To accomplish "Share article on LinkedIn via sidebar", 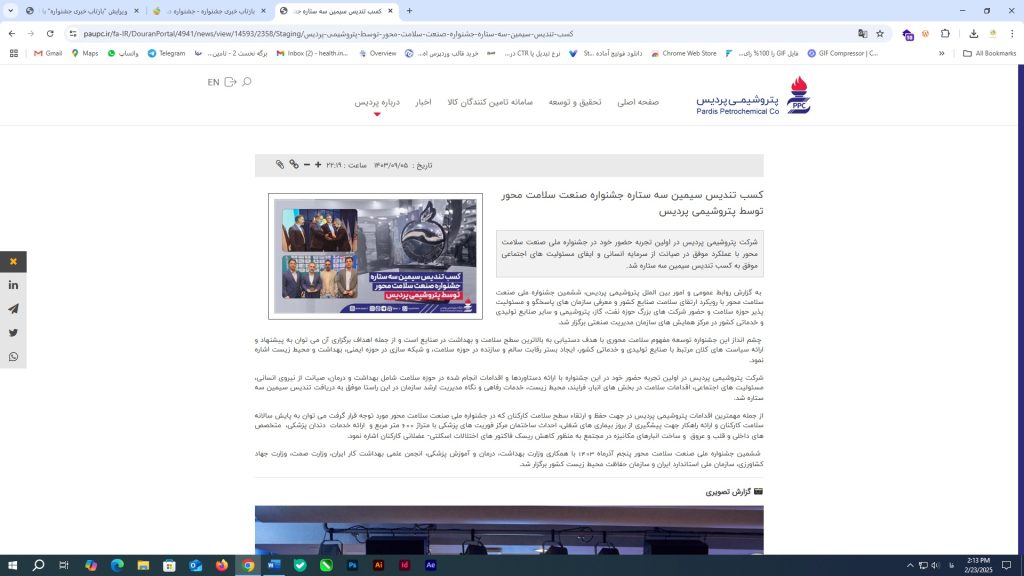I will click(x=13, y=285).
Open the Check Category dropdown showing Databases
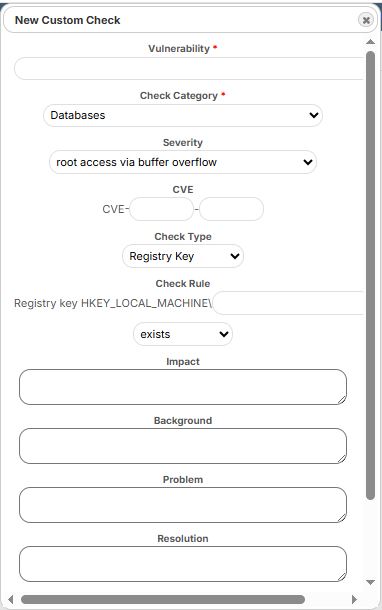The height and width of the screenshot is (610, 382). coord(183,115)
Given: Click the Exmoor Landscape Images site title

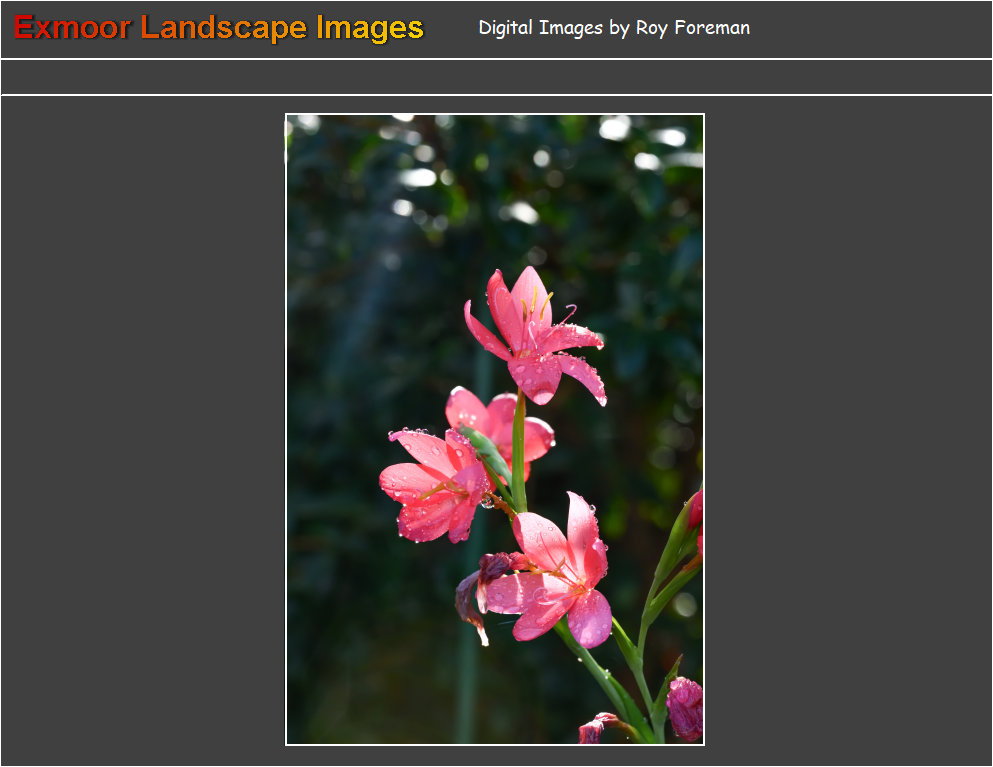Looking at the screenshot, I should click(x=219, y=28).

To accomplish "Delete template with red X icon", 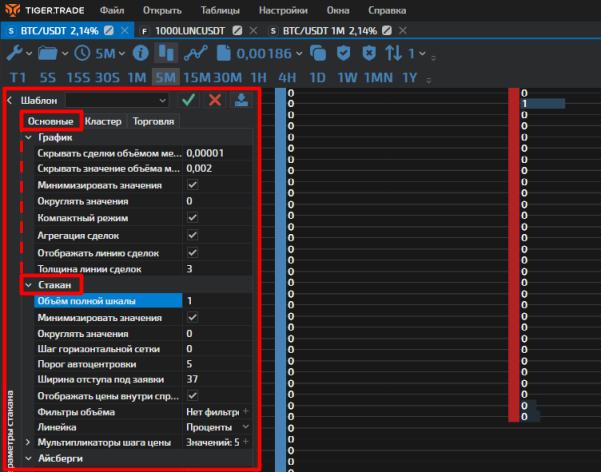I will coord(214,100).
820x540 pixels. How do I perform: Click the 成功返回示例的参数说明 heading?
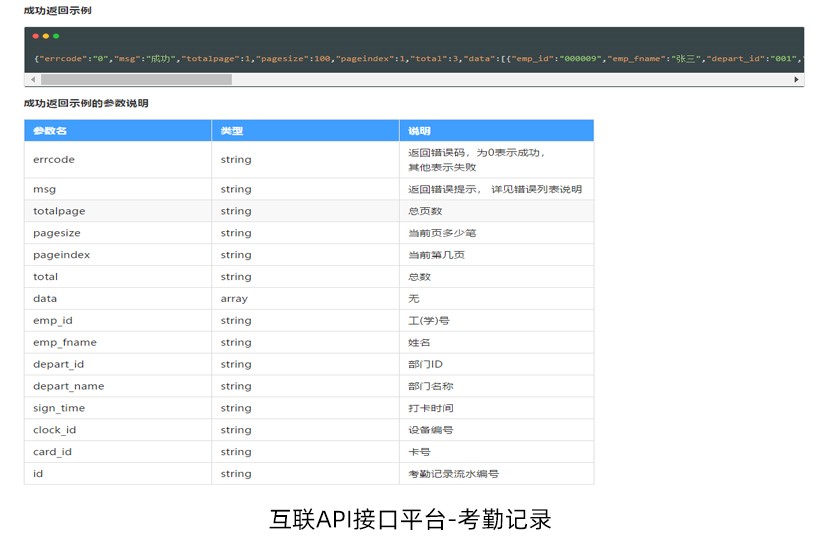(86, 103)

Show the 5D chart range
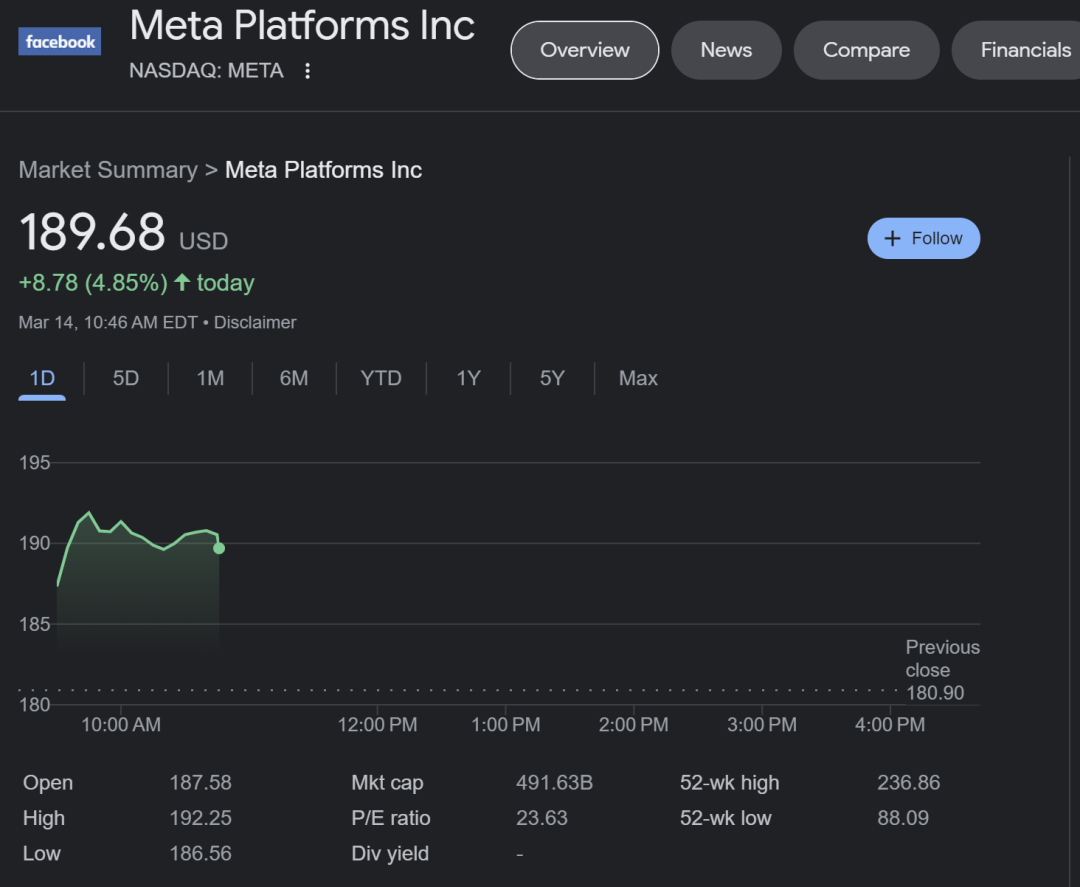(126, 378)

────────────────────────────────────────

_Exercise aim:_ Transcribe exactly, and without any pictures, each line from the one that holds "820x540 pixels. How" through the final line of the material above.

_Answer section:_
820x540 pixels. How do I perform: Click the 成功返回示例的参数说明 heading?
(86, 103)

Show the 5D chart range
(126, 378)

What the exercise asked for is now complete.